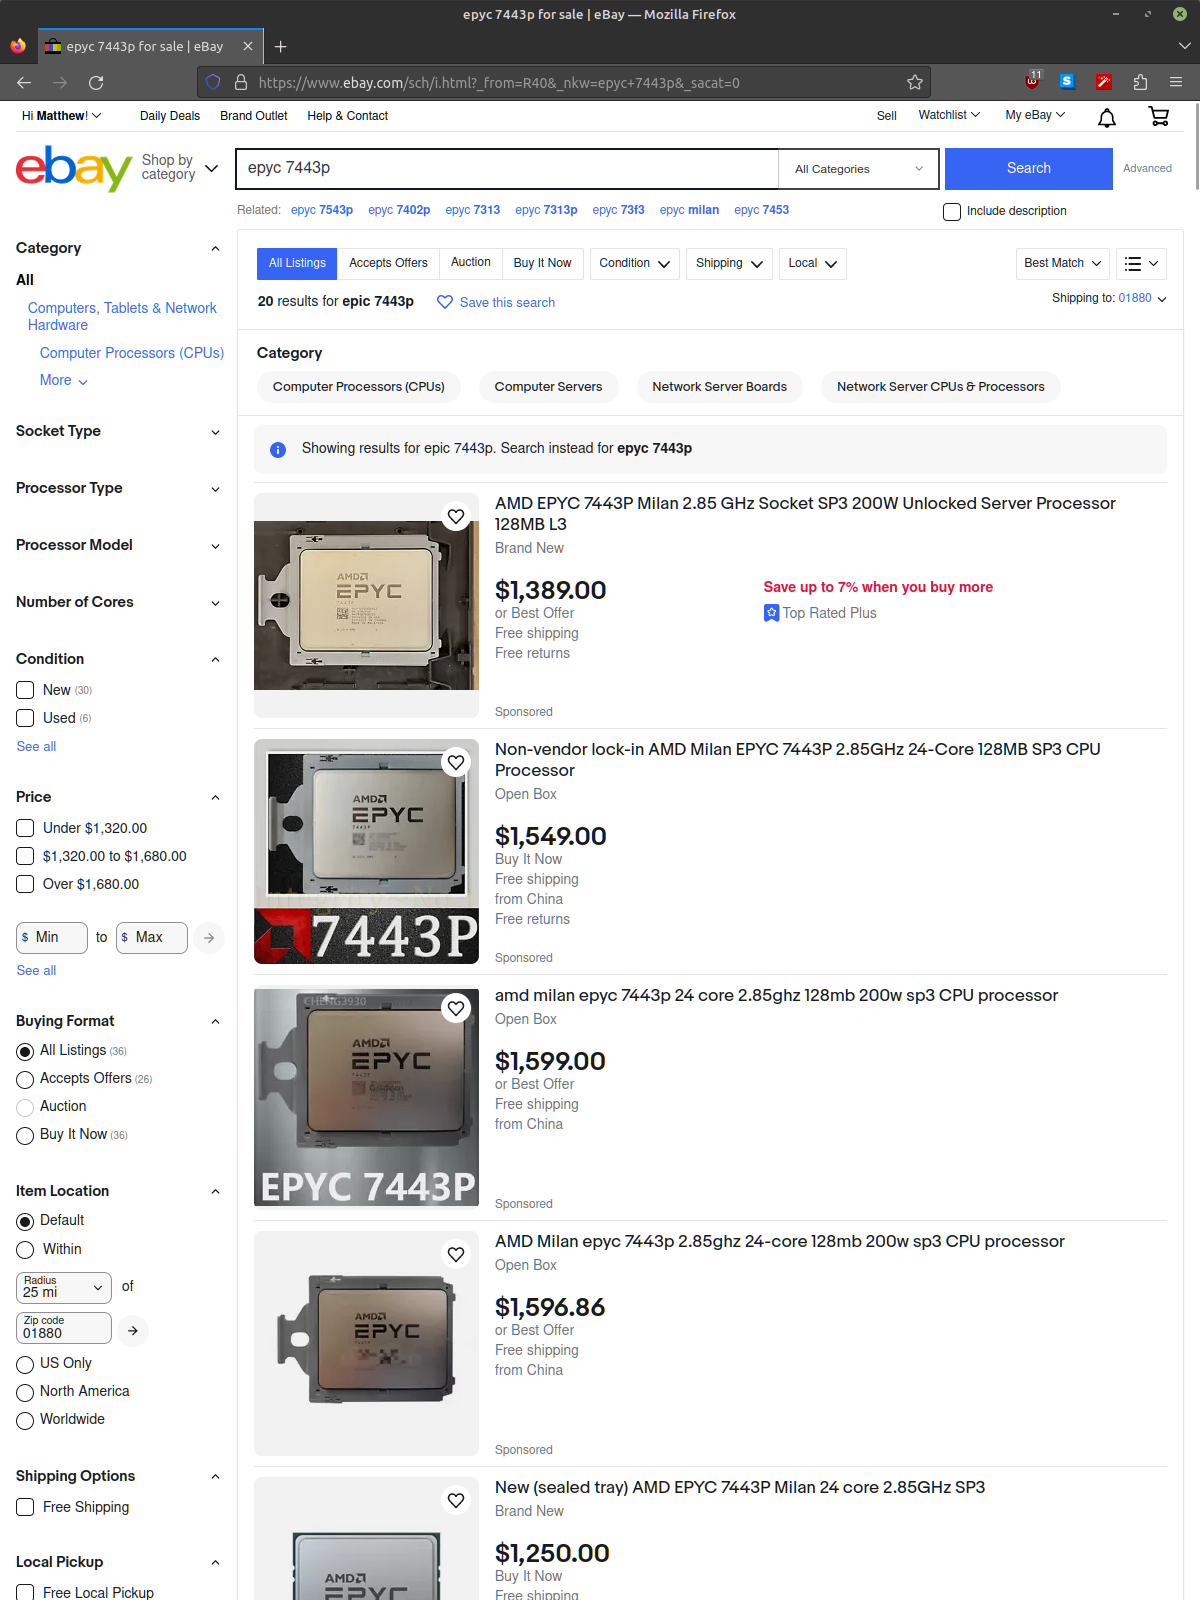1200x1600 pixels.
Task: Expand the Socket Type filter
Action: [x=118, y=431]
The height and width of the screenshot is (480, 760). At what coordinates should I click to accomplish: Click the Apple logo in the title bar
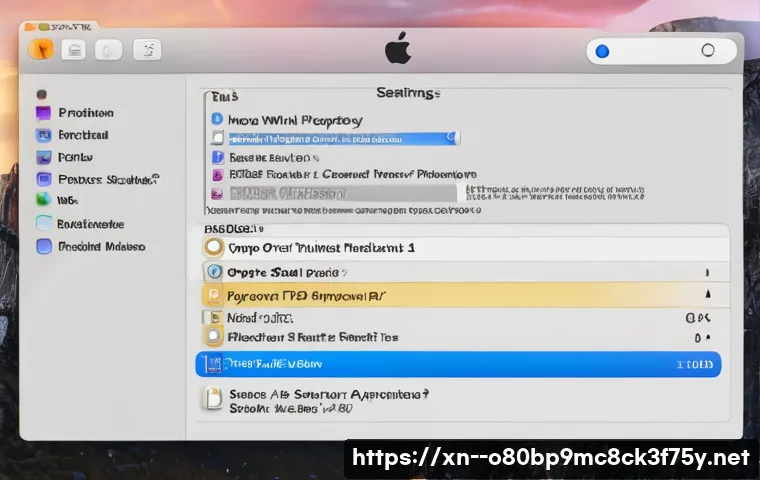click(398, 49)
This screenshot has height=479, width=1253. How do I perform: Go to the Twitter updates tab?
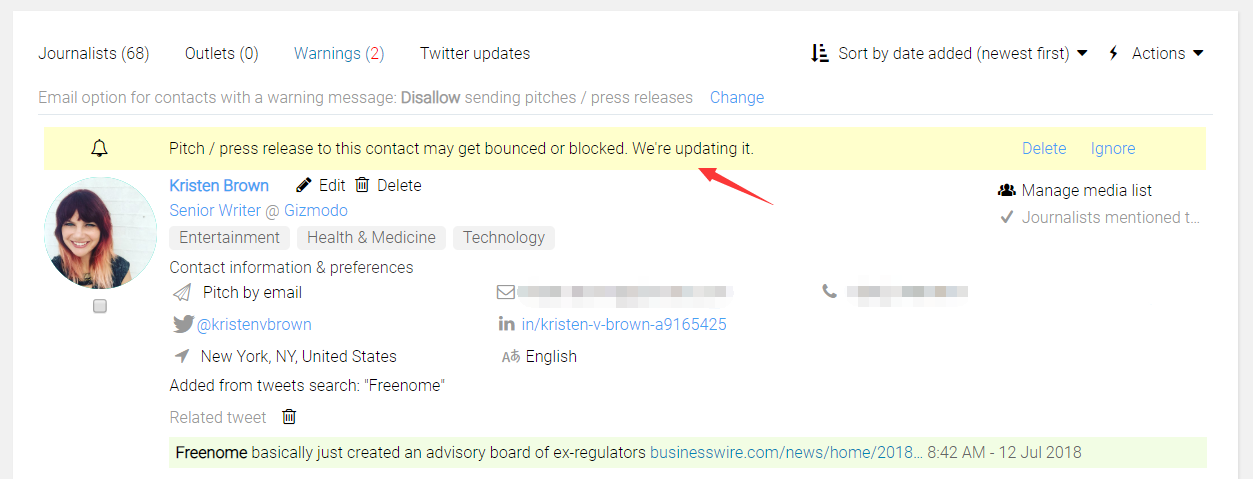(475, 53)
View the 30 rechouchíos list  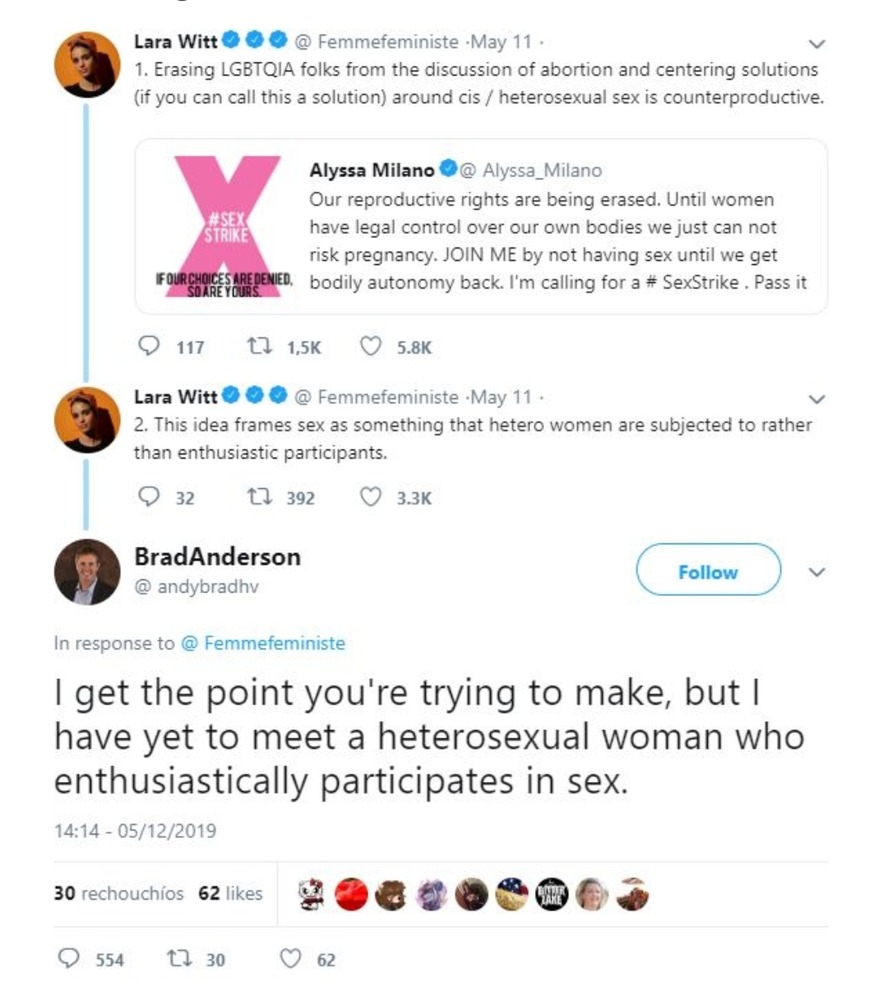119,893
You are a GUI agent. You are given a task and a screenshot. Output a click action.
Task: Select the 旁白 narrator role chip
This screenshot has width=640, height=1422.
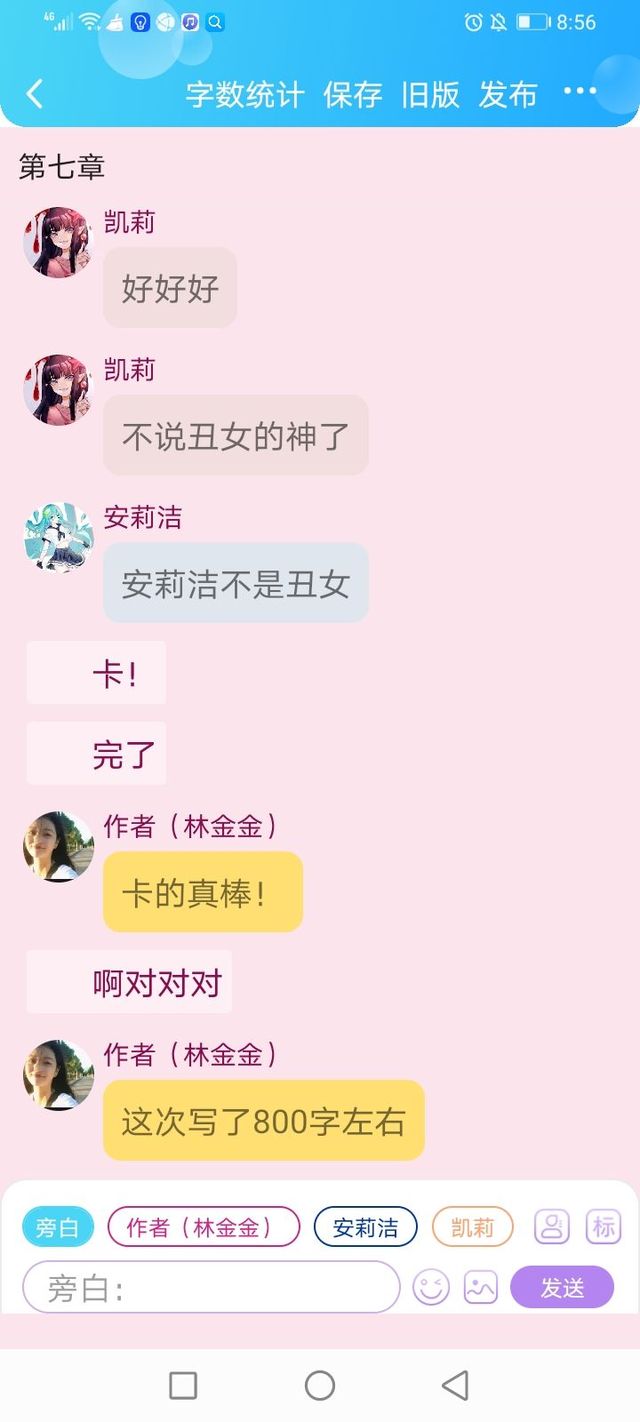tap(58, 1227)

■ INSTRUCTIONS TO FOLLOW ■
Reproduce only the lines between the line with "You are a GUI" and the final line of the records, both included, so that the copy matches them exactly and contains no pictures.

■ ANSWER SPACE ■
You are a GUI agent. You are given a task and a screenshot. Output a click action.
Task: Select the 旁白 narrator role chip
This screenshot has width=640, height=1422.
tap(58, 1227)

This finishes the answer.